» **Exercise objective**: Show, in full, each line of the data that contains "computer".

*** Opening of Input data ***

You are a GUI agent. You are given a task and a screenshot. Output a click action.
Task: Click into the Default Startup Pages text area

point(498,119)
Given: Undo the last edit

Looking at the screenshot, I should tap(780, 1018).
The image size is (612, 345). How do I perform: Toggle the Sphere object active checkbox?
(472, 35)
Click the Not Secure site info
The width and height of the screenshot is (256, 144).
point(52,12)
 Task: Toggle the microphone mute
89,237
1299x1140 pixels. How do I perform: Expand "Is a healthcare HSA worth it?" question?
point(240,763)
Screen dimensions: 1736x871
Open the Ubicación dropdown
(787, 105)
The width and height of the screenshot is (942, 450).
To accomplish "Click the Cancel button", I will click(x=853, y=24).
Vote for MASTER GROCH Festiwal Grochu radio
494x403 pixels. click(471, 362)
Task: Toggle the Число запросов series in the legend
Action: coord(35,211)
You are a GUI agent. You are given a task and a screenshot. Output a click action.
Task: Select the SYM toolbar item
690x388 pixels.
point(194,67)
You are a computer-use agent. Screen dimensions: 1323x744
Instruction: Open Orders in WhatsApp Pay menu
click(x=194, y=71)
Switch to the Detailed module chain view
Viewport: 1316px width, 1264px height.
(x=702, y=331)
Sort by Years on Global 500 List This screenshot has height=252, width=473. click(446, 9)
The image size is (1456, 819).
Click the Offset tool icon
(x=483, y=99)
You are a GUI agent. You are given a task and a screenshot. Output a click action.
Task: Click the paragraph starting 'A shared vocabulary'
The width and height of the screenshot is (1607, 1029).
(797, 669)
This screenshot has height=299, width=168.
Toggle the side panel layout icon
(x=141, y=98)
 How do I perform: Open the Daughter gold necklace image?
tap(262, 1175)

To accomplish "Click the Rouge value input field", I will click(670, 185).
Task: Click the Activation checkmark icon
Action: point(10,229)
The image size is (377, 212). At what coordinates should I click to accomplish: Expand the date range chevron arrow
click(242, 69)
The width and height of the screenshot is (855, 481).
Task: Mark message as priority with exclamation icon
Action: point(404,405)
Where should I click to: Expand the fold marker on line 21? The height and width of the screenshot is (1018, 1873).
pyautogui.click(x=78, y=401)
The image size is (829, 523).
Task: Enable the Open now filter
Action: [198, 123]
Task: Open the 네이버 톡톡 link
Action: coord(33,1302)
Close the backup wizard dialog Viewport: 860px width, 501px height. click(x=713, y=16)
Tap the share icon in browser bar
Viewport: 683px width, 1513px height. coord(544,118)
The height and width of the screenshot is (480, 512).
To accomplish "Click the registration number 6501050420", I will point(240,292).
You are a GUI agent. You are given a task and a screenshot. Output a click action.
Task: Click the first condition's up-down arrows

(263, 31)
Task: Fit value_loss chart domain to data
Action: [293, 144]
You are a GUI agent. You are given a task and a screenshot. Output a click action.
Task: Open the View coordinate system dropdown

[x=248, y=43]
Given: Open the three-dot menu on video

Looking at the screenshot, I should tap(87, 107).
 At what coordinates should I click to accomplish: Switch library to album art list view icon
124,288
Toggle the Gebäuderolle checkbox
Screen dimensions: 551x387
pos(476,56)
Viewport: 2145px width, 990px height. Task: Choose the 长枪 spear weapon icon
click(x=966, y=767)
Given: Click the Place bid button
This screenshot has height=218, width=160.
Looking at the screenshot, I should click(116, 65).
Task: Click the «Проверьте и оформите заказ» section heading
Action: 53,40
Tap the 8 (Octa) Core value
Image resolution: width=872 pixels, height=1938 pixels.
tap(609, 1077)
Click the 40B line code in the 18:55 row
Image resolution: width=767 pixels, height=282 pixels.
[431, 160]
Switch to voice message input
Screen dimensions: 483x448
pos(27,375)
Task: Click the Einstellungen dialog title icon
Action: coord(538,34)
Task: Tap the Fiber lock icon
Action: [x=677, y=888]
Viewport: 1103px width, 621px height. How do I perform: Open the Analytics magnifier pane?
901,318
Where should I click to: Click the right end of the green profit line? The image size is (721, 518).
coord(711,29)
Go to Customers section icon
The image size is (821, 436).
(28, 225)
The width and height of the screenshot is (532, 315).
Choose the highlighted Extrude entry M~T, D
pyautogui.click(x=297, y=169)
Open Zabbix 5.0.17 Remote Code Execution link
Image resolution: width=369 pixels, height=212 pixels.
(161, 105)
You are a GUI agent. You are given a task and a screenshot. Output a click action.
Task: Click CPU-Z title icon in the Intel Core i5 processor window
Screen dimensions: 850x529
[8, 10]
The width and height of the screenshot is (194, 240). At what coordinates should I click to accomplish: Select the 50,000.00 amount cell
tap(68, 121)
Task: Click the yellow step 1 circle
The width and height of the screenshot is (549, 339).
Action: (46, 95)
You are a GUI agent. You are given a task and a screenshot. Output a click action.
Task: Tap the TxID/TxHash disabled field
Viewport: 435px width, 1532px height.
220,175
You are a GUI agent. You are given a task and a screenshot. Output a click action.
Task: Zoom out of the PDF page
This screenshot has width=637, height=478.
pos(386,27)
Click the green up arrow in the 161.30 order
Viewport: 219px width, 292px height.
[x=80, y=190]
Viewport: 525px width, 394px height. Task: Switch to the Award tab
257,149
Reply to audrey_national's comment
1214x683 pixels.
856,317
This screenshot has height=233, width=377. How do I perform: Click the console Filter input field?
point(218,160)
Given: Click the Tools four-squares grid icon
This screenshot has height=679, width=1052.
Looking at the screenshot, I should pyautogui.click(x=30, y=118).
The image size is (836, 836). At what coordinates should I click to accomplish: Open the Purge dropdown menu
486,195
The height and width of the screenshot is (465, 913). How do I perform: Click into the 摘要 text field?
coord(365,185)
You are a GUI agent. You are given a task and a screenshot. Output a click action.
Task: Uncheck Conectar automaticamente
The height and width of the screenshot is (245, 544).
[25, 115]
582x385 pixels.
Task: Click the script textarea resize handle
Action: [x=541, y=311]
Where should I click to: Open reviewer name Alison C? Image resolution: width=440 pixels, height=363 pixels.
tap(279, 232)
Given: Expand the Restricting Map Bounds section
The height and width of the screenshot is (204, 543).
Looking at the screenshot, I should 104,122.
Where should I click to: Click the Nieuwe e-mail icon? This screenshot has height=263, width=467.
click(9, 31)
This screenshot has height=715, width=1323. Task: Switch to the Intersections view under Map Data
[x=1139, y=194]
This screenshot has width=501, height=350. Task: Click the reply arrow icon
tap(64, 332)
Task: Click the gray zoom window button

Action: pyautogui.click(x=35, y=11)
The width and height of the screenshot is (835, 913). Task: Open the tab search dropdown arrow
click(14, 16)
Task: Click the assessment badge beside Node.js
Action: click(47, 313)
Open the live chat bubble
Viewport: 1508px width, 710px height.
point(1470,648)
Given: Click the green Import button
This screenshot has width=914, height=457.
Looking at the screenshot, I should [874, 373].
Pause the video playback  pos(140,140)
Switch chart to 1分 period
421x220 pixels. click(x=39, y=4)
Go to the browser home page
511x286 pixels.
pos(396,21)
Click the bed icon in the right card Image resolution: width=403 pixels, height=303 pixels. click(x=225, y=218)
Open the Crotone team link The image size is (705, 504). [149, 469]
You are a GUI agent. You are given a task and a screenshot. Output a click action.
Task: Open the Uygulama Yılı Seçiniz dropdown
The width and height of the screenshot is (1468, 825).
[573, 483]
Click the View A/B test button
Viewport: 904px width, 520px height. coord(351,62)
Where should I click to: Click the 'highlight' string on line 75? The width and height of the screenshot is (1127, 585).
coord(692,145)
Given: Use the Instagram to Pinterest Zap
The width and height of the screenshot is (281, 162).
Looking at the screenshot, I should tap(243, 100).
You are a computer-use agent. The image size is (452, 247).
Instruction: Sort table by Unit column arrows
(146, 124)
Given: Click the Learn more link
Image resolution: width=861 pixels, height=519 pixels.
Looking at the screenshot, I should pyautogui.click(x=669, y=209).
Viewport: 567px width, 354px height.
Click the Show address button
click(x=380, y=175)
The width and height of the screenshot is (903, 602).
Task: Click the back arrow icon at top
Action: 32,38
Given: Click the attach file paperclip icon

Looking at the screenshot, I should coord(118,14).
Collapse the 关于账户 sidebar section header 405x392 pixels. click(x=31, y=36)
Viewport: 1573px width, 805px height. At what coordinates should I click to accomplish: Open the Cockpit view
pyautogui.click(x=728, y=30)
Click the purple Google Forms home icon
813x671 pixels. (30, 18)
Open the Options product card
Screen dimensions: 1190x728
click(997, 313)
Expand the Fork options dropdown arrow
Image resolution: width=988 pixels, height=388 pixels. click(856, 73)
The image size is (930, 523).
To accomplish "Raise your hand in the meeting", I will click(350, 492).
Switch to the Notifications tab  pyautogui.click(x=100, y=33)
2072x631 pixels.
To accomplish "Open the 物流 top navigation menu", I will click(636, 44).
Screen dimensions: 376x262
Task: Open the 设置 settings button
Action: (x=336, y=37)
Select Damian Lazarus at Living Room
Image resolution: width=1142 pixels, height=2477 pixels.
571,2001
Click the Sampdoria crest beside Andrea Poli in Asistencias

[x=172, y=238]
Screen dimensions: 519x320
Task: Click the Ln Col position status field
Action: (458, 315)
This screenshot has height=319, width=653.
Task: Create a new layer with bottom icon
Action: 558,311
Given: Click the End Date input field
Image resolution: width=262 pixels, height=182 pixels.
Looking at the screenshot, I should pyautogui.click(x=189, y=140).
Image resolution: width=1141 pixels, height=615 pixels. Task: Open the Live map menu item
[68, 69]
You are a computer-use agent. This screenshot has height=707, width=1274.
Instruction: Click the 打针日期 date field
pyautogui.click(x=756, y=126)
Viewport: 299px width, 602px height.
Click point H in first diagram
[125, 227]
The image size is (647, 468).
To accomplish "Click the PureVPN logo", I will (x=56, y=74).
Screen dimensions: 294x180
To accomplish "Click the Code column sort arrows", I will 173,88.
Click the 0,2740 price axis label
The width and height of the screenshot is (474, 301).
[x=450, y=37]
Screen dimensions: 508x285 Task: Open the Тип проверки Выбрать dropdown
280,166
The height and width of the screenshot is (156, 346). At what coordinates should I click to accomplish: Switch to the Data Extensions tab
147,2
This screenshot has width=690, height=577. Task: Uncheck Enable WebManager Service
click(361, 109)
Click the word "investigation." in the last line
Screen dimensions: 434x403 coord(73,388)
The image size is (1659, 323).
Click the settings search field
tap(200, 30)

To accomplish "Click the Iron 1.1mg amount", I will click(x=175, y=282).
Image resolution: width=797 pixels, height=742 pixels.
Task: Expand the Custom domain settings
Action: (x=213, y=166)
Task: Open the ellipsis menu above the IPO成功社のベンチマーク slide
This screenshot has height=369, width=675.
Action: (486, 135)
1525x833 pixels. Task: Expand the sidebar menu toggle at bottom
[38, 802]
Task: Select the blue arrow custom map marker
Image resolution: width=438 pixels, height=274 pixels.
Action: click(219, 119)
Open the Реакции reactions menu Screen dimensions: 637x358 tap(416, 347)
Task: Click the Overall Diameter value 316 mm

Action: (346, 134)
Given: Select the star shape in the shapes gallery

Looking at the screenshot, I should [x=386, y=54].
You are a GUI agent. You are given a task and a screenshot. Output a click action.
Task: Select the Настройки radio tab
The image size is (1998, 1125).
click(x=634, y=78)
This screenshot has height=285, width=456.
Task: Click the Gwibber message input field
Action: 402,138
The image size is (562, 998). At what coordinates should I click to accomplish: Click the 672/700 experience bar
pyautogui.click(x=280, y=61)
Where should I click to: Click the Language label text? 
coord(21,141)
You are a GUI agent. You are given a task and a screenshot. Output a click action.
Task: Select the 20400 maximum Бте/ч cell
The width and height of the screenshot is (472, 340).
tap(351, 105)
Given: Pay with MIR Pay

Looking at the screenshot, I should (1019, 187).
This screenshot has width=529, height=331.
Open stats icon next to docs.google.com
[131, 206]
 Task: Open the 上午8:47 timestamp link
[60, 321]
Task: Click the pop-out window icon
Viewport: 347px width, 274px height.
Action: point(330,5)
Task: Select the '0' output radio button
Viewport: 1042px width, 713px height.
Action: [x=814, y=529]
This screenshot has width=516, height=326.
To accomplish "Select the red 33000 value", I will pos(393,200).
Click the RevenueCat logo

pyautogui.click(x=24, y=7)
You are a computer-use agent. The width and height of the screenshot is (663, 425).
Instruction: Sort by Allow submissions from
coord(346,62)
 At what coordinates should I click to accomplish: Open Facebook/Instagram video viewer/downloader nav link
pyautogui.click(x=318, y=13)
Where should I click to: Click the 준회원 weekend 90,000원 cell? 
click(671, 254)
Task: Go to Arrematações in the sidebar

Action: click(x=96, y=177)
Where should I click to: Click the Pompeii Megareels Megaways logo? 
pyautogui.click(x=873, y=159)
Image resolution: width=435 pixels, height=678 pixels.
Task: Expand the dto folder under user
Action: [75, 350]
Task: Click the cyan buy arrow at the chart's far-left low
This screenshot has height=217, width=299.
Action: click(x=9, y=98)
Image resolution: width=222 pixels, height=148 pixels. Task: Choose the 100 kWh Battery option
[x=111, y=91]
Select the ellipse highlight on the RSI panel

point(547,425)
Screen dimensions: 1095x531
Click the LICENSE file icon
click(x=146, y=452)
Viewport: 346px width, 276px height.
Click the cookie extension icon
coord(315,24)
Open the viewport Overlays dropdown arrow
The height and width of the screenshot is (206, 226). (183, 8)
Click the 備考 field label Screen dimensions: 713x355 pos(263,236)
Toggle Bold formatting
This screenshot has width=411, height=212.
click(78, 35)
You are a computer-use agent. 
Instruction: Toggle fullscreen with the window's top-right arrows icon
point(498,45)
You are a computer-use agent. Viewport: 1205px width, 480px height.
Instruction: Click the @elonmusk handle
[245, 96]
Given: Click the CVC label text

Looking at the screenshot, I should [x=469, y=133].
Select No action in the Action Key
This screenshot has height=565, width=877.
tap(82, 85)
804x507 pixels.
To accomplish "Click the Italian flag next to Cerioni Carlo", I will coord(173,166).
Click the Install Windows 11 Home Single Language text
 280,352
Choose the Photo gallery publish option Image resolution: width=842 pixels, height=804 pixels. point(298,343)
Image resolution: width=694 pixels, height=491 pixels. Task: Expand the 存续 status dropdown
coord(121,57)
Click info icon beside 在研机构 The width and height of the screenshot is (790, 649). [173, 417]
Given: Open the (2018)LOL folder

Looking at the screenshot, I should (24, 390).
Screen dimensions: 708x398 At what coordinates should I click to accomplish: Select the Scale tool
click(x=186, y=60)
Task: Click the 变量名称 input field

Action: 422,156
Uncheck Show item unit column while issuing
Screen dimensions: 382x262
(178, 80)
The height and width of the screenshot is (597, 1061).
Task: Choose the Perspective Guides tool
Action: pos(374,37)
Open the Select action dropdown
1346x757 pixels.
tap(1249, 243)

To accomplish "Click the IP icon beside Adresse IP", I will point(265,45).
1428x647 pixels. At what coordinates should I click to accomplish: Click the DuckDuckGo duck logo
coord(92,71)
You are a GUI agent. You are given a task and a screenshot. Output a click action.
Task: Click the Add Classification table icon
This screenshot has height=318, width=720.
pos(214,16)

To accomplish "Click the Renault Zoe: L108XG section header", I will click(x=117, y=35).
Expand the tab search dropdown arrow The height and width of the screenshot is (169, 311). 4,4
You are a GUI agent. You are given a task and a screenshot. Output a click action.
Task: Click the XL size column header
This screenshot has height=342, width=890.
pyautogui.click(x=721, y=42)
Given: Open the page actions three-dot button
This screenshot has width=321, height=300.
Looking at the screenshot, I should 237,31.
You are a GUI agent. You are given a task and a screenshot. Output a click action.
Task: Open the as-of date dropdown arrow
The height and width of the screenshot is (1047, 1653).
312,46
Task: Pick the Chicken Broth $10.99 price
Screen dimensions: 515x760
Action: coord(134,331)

*** Close of Input data ***

» **Reply to the exercise**:
You are a computer-use agent. Screen dimensions: 1323x744
You are a computer-use agent. The image size is (452, 247).
You are a computer-use agent. This screenshot has height=707, width=1274.
You are a computer-use agent. The width and height of the screenshot is (663, 425).
You are a computer-use agent. 
You are a computer-use agent. Viewport: 1205px width, 480px height.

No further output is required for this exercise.